Gary: It’s easier to beg for forgiveness than ask for permission. I think that’s a good truism.

Andrew: Okay. You’re just saying, “Let me see what I can get away with and if it doesn’t work out, I’ll just apologize. I’m trying to send email out. I’m trying to figure out what the Internet is. I’ll apologize to people if it doesn’t work out.”

Gary: That’s right. Match, the big thing was, what I saw early on there, and with help from Fran, I think I saw this, but she helped me execute on this, was those who control the women, no, not even those that control the women, those who control those that influence women control the dating space. My idea was I’m not just going to control women because it’s hard to control all the women. I’m going to control those who women listen to.

Andrew: Ah. How do you get that?

Gary: By going to the websites they read every day and talking about it. I know if I could control one woman who influences 100 women, that would bring 10,000 guys.

Andrew: That seems to be something that Fran was really good at, at creating that environment that would draw women in. True?

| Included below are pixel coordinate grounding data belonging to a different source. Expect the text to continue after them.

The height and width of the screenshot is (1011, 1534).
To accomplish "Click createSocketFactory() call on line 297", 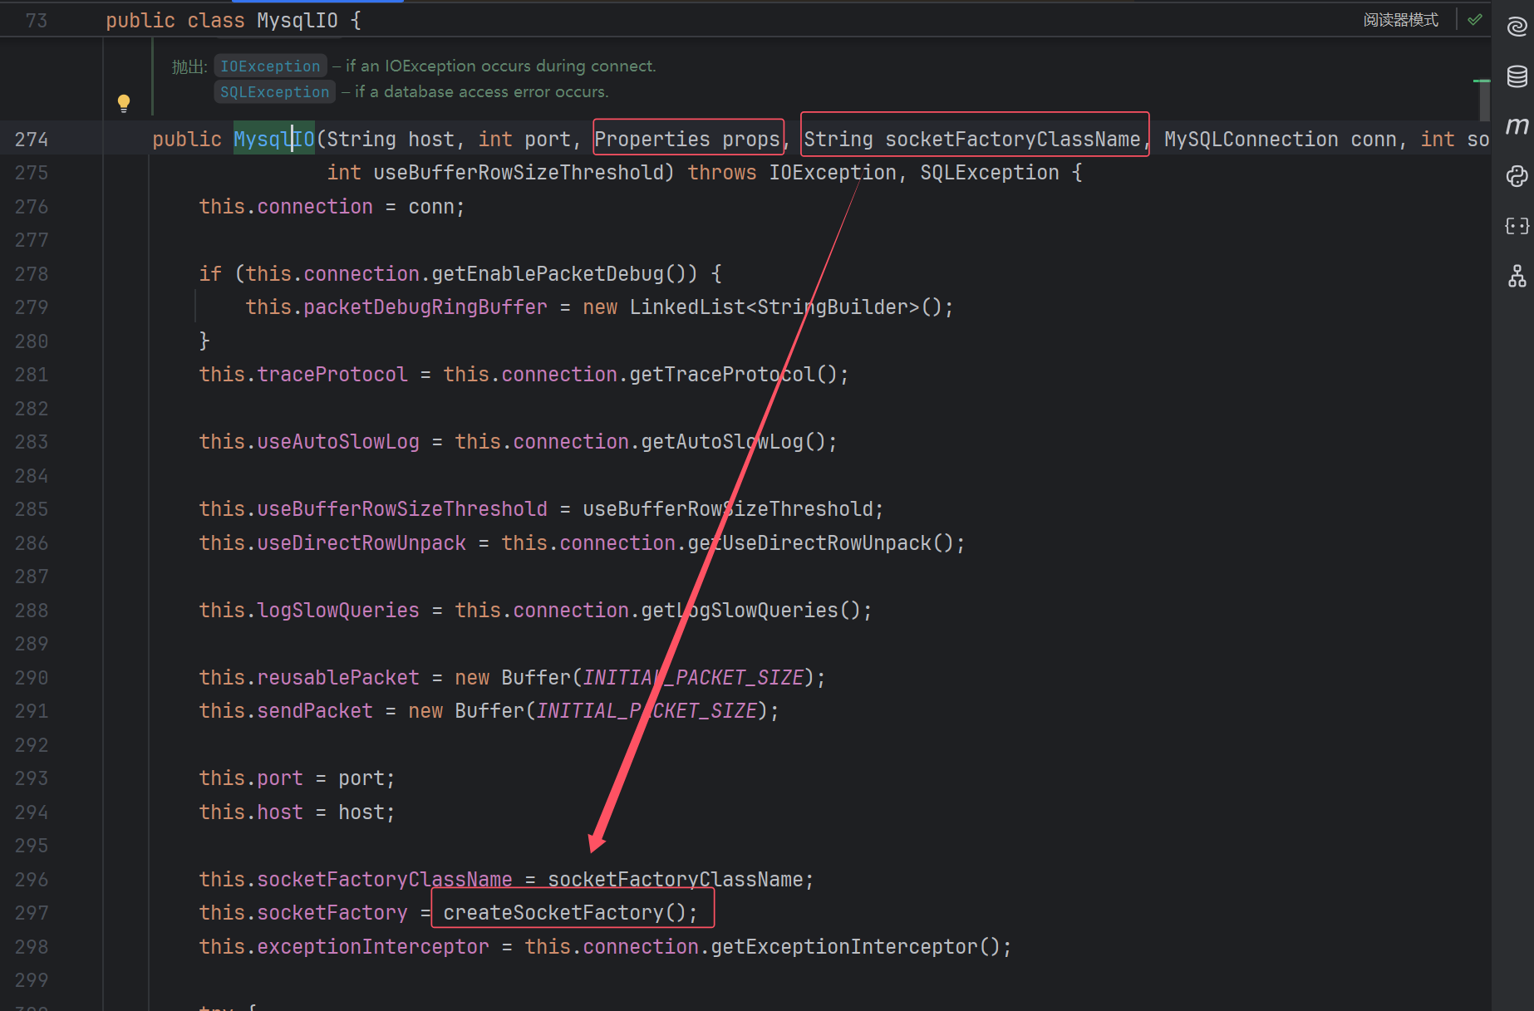I will pos(570,913).
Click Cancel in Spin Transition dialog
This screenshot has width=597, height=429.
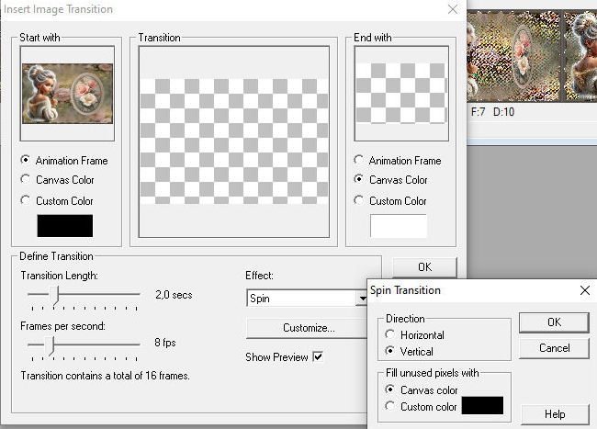coord(553,348)
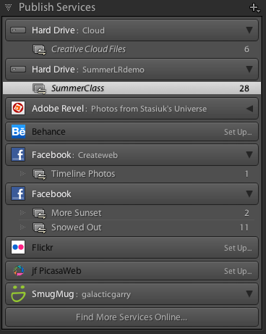
Task: Click the Behance logo icon
Action: pyautogui.click(x=18, y=131)
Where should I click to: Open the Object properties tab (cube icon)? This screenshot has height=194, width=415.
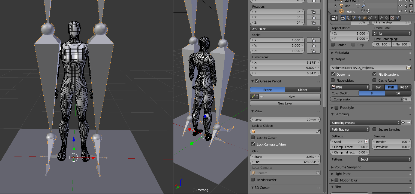click(365, 18)
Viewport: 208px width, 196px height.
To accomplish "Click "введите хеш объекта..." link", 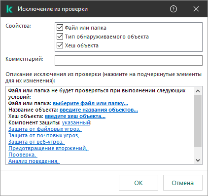I will pos(75,116).
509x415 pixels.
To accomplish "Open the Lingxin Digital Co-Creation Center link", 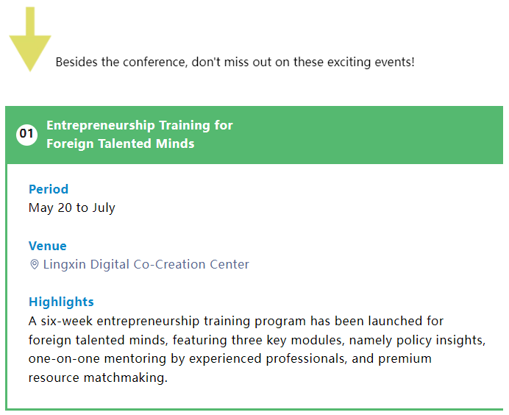I will pos(146,265).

Gary: That’s right. I came up with the vision that let’s go get these influences, but she did it, found the influencers.

Andrew: Do you have another example of an audacious move that you pulled that we could give to people? Maybe tell them a story about how you did it to inspire them to come up with their own steps.

Gary: God. What’s some audacious stuff that I did? Legal, audacious stuff. I kind of like the idea of the patent. Anyone could’ve bought that patent I did. Anyone could’ve been reading the USPTO database and running it against companies that have gone out of business. Maybe that’s not a bad business for one of your guys out there. Go look at the assigned to in the patent database, you can download the whole thing. Look for companies that have gone out of business and start writing letters. That’s a good idea actually and maybe someone should go run a company on that space.

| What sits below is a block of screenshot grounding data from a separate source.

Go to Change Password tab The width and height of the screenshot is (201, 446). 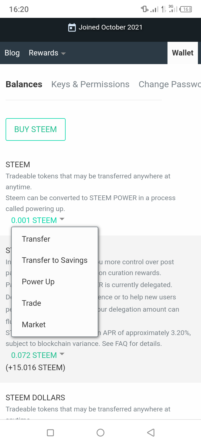(x=170, y=84)
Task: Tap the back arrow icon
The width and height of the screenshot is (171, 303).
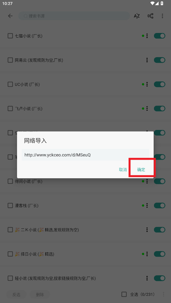Action: (x=10, y=16)
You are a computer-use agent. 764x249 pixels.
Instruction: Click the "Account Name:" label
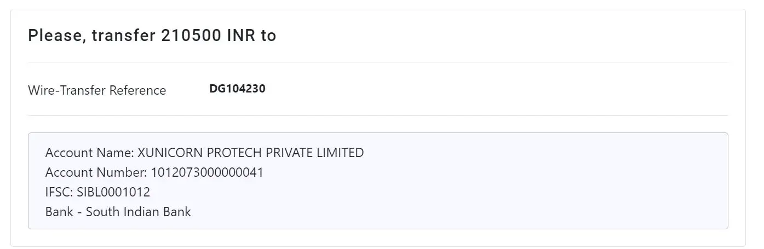coord(89,153)
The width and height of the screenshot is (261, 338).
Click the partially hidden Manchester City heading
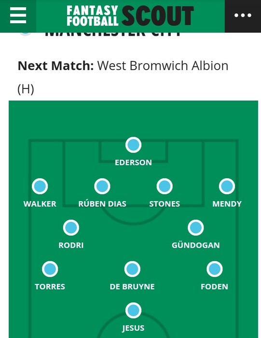[x=113, y=34]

Andrew: If you do, call up Gary and see if he’ll work with you. Make him a partner.

Gary: I’ll invest in it.

Andrew: Invest in it.

Gary: That’s right. Find me. Mr. Hard Worker out there.

Andrew: What else?

Gary: Oh, what are some of the other audacious things? Hell, in the solar industry, I was the first person ever to bring booth babes to events. These were a bunch of granola environmentalists and I brought some women from the adult space. That was audacious. I thought they were going to kick me out of the solar event for that.

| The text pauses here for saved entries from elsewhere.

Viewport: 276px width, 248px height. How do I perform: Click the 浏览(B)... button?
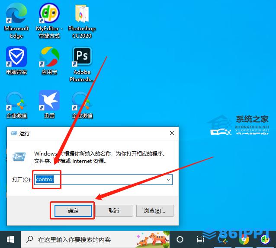[x=154, y=210]

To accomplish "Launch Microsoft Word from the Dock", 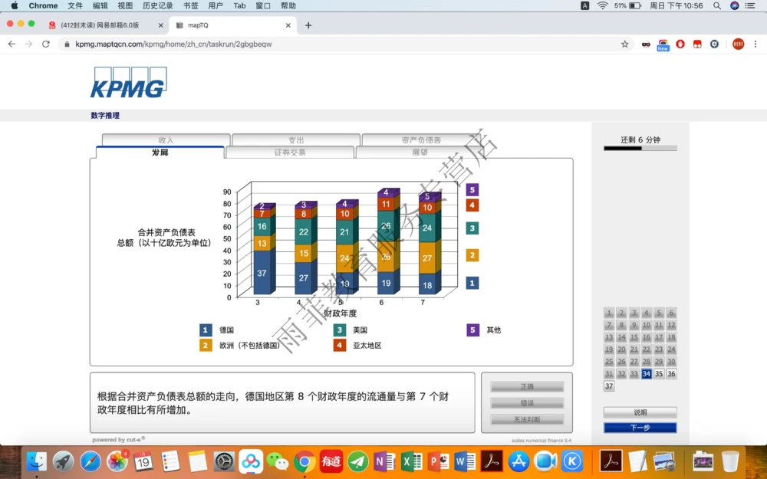I will pos(466,461).
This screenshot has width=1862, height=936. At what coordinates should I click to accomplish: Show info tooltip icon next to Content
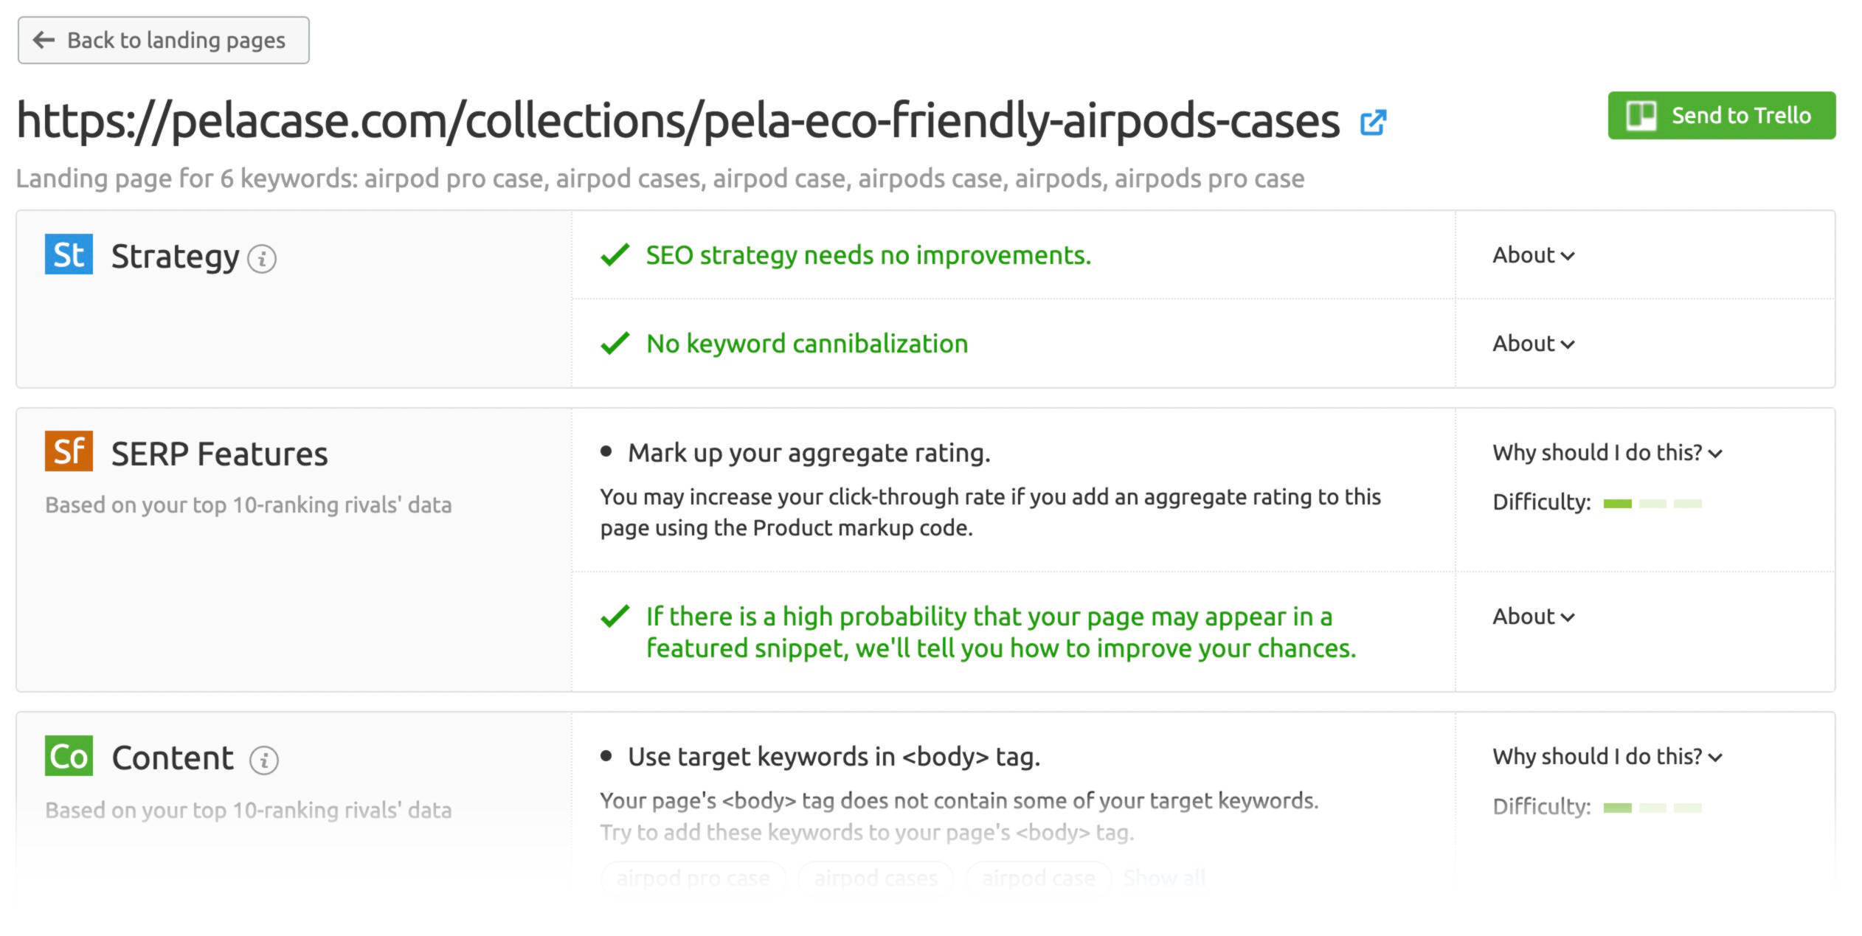pyautogui.click(x=263, y=760)
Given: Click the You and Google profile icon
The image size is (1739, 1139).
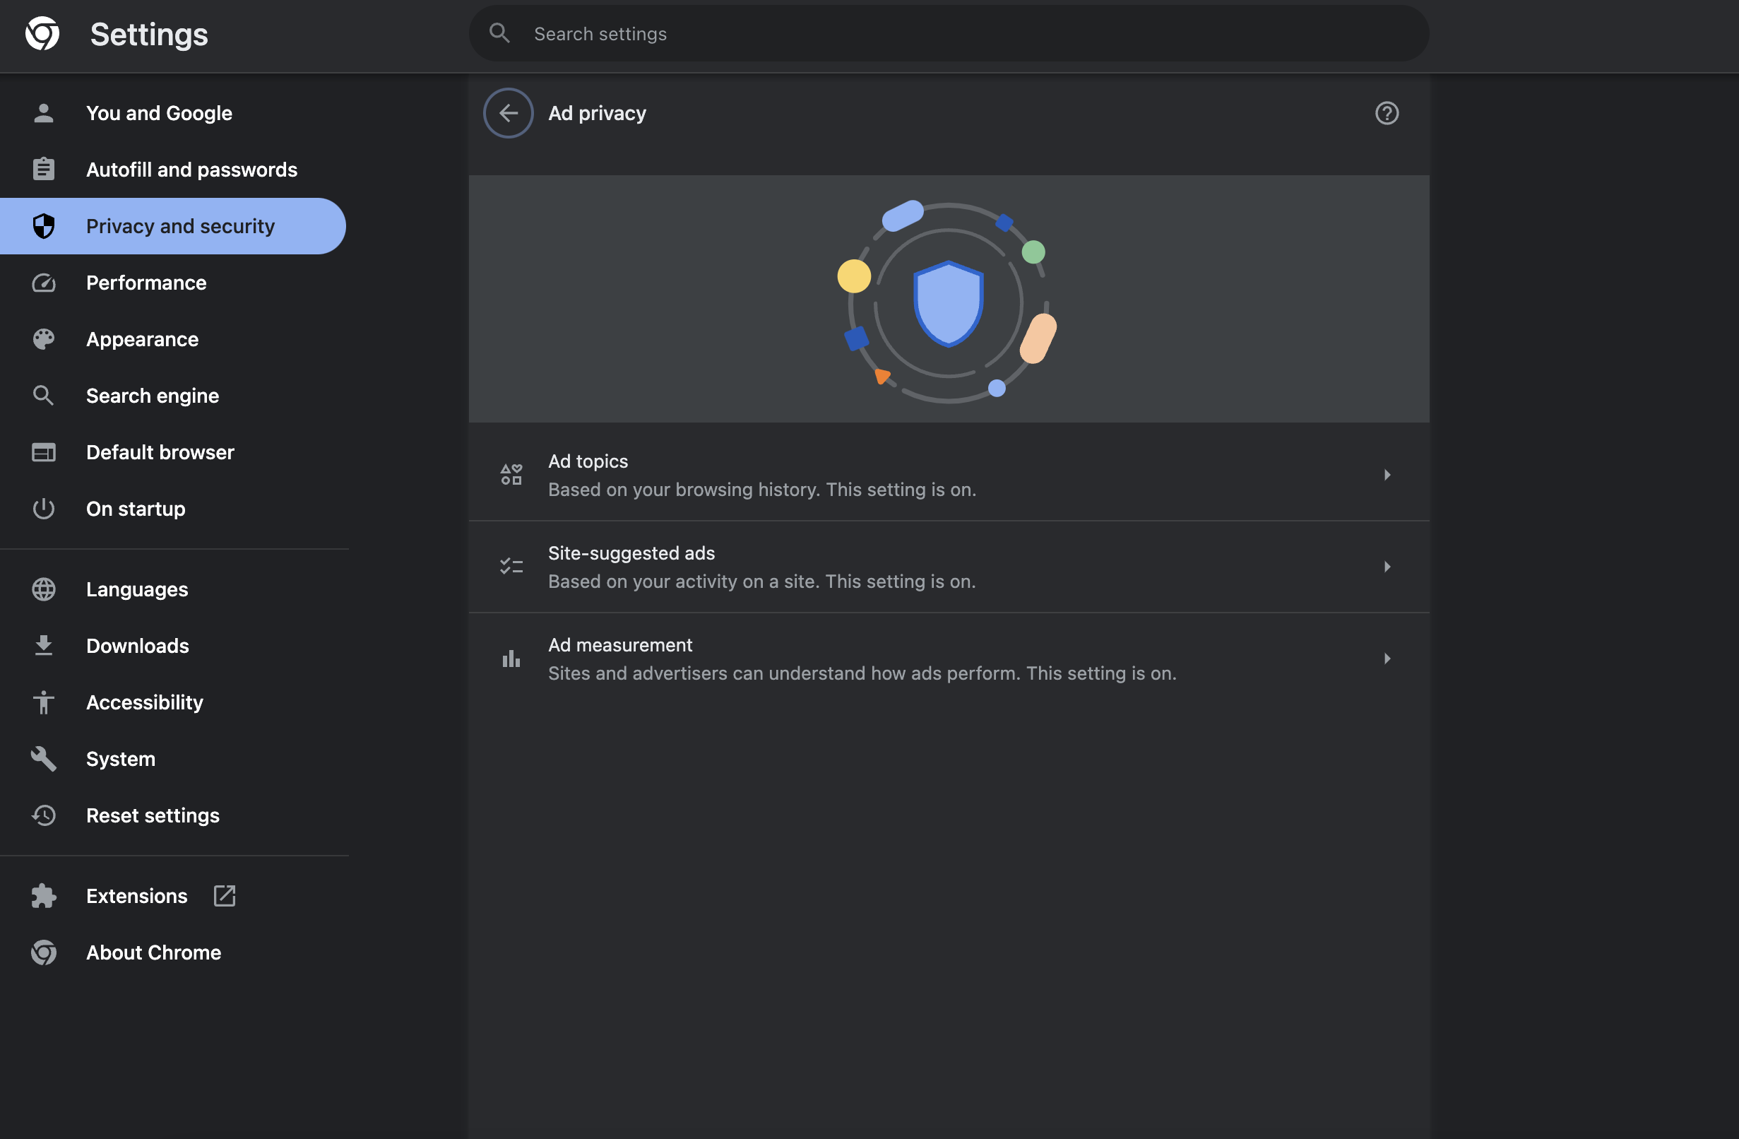Looking at the screenshot, I should [42, 113].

Andrew: How did that work out for you beyond being kicked out? Did it work?

Gary: No. They didn’t kick me out.

Andrew: Did it get the attention that you needed? Did it help in business?

Gary: It got the attention. Nothing wrong about the attention.

Andrew: I asked you for audacious moves. You said, “You mean legally?” Then you gave me a few examples. Without getting specific, because we’ve got an audience here, without being specific. . .

Gary: I might be arrested outside.

Andrew: I don’t need you being arrested, I would like to do a second interview. Actually, if you are arrested, can I have the first interview from jail?

Gary: Absolutely.

Andrew: Done. It’s all locked up people.

Gary: Done. What was the question?

Andrew: I was going to say, are you willing to get close? Have you been willing to get close?

Gary: Yeah. Putting out the reward for the bad guy, that was close. I’m a little more careful when Im really out on the edge going to lawyers these days and listening, within reason, about what they say. It doesn’t mean I’ll do what they tell me.

Andrew: Bad guy meaning Steven Cohen, the guy who took Sex.com from you? You put a reward on your website. $50,000 for the capture of this guy.

Gary: Yeah.

Andrew: That wasn’t so much illegal as maybe inadvisable, right? Because somebody could have gone and done something crazy to bring him back and that would’ve. . .

Gary: It’s a liability.

Andrew: Okay.

Gary: Yeah. Was that illegal? Actually, I did research it and yes, it was okay, but it was on the edge. The judges weren’t too psyched about that one. A bail bondsman can do it, but I seem to recall the law right now and a bail bondsman can physically grab you. I didn’t have any standing to go grab someone, but I could issue a reward for information. It’s just what the reward said. I’m not sure I should recommend a reward.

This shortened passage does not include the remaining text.